Here are some readings to get you started with markdown:
- See the markdown source code of the current chapter on GitHub.
- Go to the issue tracker (introduced in next section) and "edit" any message. See how markdown works in the discussion thread.
- The official document of Mastering Markdown from GitHub.
- Another good introduction of use of markdown Markdown Syntax (in Chinese)
Bonus: Insert a internal link between different sections in different chapters
Example: I want to insert a link in chapter 2 array
section which connect to one of the example of chapter 3.
[chapter 2](/notes-week-02.md#python-has-two-basic-modes-script-and-interactive
[chapter 2]
is the text you want to insert a link./notes-week-02.md
is the file path you want to connect to.python-has-two-basic-modes-script-and-interactive
is the header of specific section you want to connect to. You can get this by lower all the letters of the header and connect them with-
,and do not forget to use#
ahead of the header.
The GitHub issue has a lot of features, but overall it looks like a lightweight collaboration system. Assignee or project manager can pull requests for new contributors and set a to-do list for contributors and teammates. You can use issue to ask questions, discuss with your team, label the issue
you encounter, and collaborate with others, which greatly advances the managing of a Project. You can click here to participate in the issues channel of our Gitbook to discuss with us. Feel free to leave your comments or questions so that we can help each other and learn from each other.
Example 1: Set a to-do list for your teammates, once they finished the quest you pull, they can just tick to show the progress.
Example 2: Discuss with your team members to track the working process.
You can see the latest update time and a brief summary of every piece of work in one's repository.
By clicking one of the files, and its commits, you can see the details of the improvements and changes they recently made, and you can learn from their work.
Red means deletion and green means addition. This notation makes it easy for you to track the difference and learn what others are doing.
Jupyter Notebook is an open-source web application that allows you to create and share documents that contain live code, equations, visualizations and narrative text. In our course, Jupyter notebook will be our daily tool to write, test, and sharing our codes and works. It's very useful for us to learn and make reproducible works. The good advantage of jupyter notebook includes:
- The Notebook has support for over 40 programming languages, including Python, R, Julia, and Scala.

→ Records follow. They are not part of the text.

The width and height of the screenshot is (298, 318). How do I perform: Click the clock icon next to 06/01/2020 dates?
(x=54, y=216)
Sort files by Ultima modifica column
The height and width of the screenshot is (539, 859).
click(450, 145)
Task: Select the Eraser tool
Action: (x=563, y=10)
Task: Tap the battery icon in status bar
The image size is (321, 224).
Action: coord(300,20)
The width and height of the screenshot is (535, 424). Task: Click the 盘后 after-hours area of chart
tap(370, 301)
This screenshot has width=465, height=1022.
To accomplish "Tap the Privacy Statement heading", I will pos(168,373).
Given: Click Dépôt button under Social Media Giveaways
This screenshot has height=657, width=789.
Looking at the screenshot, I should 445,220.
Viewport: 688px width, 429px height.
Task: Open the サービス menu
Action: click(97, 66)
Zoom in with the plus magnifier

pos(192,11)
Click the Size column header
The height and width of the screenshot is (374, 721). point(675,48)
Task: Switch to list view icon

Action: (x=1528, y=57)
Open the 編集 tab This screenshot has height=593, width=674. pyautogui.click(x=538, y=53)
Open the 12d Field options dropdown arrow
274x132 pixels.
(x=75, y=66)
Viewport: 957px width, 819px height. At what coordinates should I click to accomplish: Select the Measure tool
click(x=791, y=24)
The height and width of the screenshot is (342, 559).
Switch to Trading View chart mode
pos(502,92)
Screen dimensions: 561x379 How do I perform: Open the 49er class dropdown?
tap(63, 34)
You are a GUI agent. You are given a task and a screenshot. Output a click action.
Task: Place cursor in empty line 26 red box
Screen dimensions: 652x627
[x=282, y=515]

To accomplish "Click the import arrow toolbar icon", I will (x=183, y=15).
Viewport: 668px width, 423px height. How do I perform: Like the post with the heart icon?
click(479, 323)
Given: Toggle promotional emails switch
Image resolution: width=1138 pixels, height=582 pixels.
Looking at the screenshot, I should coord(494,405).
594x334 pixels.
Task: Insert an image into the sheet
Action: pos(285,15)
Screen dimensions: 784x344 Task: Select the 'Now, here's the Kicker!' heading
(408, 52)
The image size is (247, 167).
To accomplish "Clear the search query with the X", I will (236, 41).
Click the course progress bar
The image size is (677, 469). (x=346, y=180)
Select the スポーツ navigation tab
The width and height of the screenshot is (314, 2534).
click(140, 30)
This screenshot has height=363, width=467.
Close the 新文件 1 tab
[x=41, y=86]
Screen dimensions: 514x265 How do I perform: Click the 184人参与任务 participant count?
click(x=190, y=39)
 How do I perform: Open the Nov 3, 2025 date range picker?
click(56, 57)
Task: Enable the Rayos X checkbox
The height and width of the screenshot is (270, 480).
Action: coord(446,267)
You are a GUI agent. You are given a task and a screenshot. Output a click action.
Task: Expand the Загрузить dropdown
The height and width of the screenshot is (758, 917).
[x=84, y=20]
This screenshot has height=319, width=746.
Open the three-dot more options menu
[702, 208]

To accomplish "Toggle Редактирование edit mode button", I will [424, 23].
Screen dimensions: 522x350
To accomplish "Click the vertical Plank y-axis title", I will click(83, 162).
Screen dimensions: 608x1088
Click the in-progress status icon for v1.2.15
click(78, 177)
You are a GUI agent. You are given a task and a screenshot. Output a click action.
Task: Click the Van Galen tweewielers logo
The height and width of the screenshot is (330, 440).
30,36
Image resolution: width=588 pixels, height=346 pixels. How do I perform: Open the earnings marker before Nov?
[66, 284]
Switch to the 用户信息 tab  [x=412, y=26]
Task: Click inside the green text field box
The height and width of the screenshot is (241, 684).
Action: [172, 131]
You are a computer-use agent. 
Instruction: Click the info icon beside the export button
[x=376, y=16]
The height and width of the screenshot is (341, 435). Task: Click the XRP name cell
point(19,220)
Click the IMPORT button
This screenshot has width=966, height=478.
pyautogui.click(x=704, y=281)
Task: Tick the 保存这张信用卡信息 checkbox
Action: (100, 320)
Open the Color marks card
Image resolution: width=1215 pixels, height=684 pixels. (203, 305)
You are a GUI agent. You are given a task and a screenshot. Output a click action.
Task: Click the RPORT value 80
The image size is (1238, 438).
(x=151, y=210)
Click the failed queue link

- Notebooks can be shared with others using email, Dropbox, GitHub and the Jupyter Notebook Viewer.
- Your code can produce rich, interactive output: HTML, images, videos, LaTeX, and custom MIME types.
You can check out our tutorial for how to install Jupyter environment and use Jupyter notebook, though, it's still in improvement stage.
Nbviewer creates a simple way to view and share Jupyter Notebooks. You just need to copy the link of one Jupyter notebook and paste in Nbviewer. Click here to know more about Nbviwer,to see what formats they support to present notebooks to the user.
Here is an example, you can find one Jupyter notebook from github, and copy the link, paste into the Nbviwer.
Usually, we can directly preview a Python notebook on GitHub. However, GitHub prohibits Javascript execution for security reasons. If you have interactive chart, e.g. echart
, plotly
, those will not render on GitHub. Nbviewer supports javascript and it is the first free online tool to preview Python notebook, so we recommend it. For concrete examples of dynamic charts, here is an example from students' last year. The last interactive map flight path can not be shown directly in GitHub, that's why we need Nbviewer.
GitHub's versioned storage and its adoption of markdown as primary syntax makes it very easy to maintain content on GitHub. Other users can also participate in the discussion via GitHub issue tracker. There were some practices of using GitHub to discuss public events. Following are some pointers for your reference:
You can download from here, and install it like you installed other apps before.
Talking about this function, GitHub is like a cloud disk, which is similar to Google Drive, OneDrive. You can synchronize your codes and files between local and GitHub website. It's useful not just others can see your recent updates, but also improve the efficiency during the collaboration with others. If one of your teammates commit changes, you can synchronize by GitHub desktop and keep the same stage with them.
After you log in GitHub desktop, click create new repository
, give a name you like and choose the local path you want(but keep in mind where they are).
Find the repository/folder you just created, you can click open this repository in finder
to know its file path. After you find the folder, drag the repository/folder into the text editor, in this case, I use visual studio code.
Under the example repository, create your first file hello github.md
, write an H1 line Let's try out github
, and save it.
After creating your first file, open GitHub desktop, you can see the changes you did before. Give a description of this changes in [1], then commit to master in [2],(this step is like that you confirm the changes). After that, you can click [3] and [4] to publish your repo.
Open the GitHub website, find your new repo, click the repo and check out the files in this repo, whether it keeps the same pace with your local file.
You can re-edited the files and codes both in GitHub website and in local text editor.
- If you edit in the website, after you save the file, click the
fetch origin
. Then the change you commit in the website will synchronize into your local repo.
- If you edit in a local text editor, it's pretty much the same. You give a description, commit to mater, and then
fetch origin
. Then the change you commit in a local repo will synchronize into your GitHub site.
GitHub Pages are websites for you and your projects. It helps you turn your GitHub repository into elegant websites to showcase your portfolio, your projects, documentation or anything you want to share with the world. There are no need to set up the database and configure servers. It's the most direct path to create websites for you and your projects. You can visit GitHub Pages to learn more.
Head over to GitHub and create a new repository named username.github.io
, where username is your username on GitHub.
Note: If the first part of the repository doesn’t exactly match your username, it won’t work, so make sure to get it right.
There are basically two ways to clone the repository. Use terminal with codes or GitHub desktop. Since we just talk about the GitHub desktop. So we use this way to check out whether we are already familiar with it.
Click the "Set up in Desktop" button. When the GitHub desktop app opens, save the project.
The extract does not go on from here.